━━ Given entries

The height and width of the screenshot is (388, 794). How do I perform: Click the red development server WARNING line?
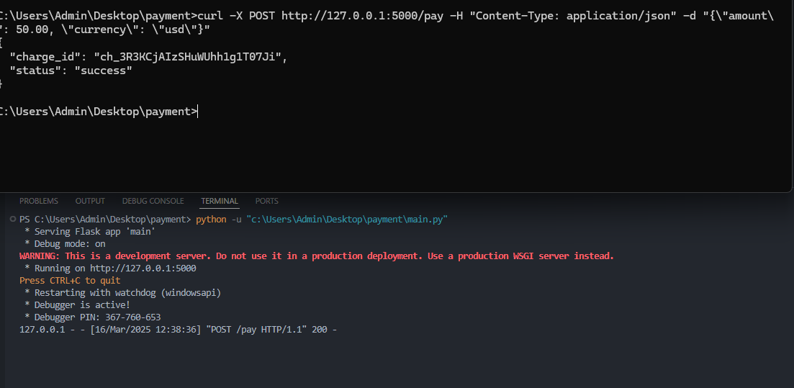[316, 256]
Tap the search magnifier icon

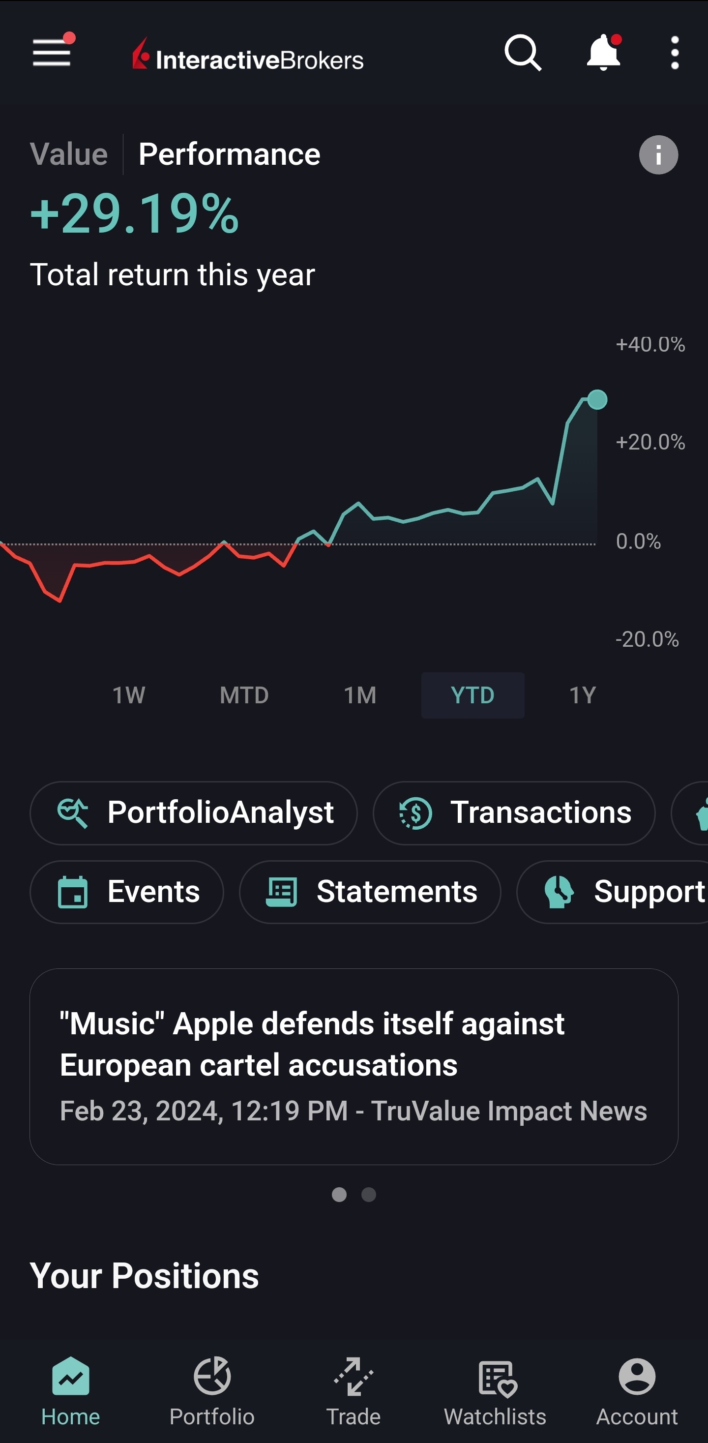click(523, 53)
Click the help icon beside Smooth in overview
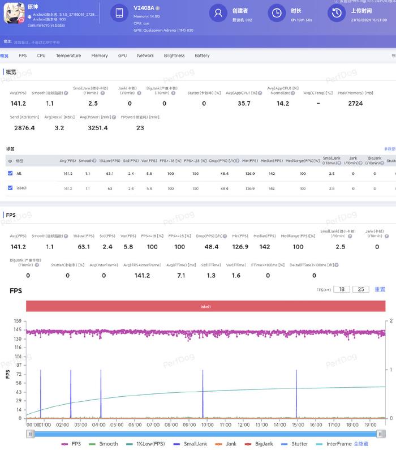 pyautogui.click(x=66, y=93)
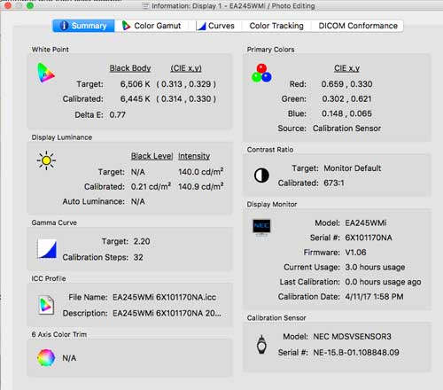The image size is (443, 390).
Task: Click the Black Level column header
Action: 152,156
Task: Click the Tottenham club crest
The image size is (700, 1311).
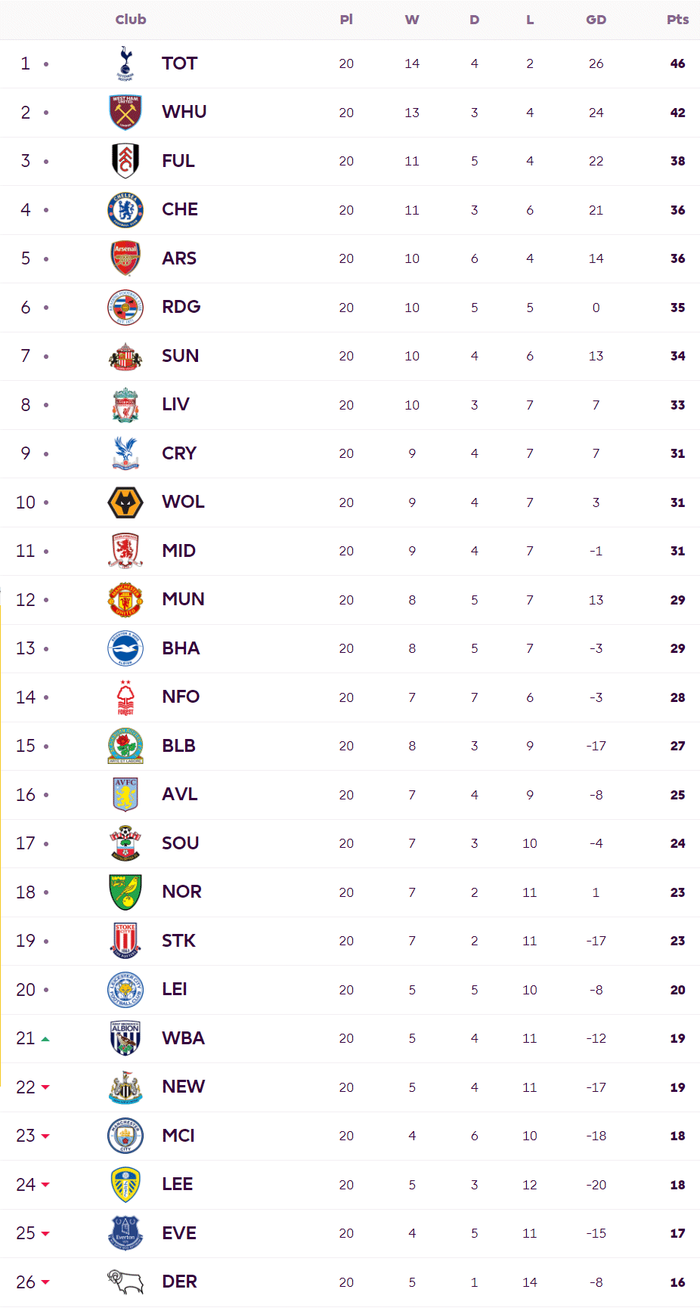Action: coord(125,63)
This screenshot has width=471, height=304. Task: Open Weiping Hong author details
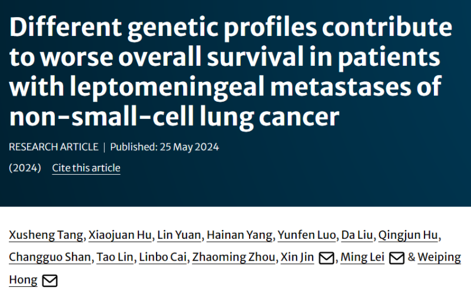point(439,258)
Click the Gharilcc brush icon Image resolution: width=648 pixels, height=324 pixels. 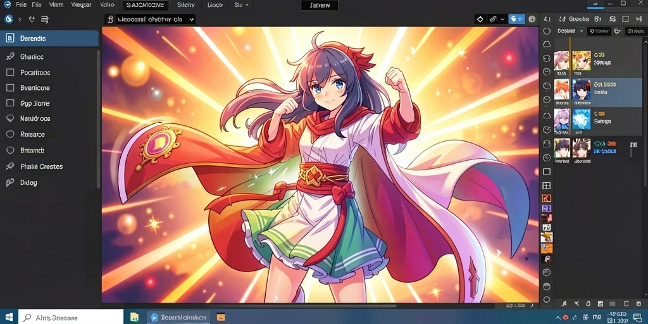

━━━━

Copy all of the material above word for word, and leave the pictures out of your copy.

■ Written answer
The height and width of the screenshot is (388, 794). How do I perform: Click the red development server WARNING line?
[316, 256]
Tap the search magnifier icon

click(523, 53)
Click the help icon beside Smooth in overview
 pyautogui.click(x=66, y=93)
The image size is (443, 390).
Task: Click the Black Level column header
Action: 152,156
Task: Click the Tottenham club crest
The image size is (700, 1311).
Action: coord(125,63)
This screenshot has width=471, height=304. Task: Open Weiping Hong author details
point(439,258)
Click the Gharilcc brush icon Image resolution: width=648 pixels, height=324 pixels. 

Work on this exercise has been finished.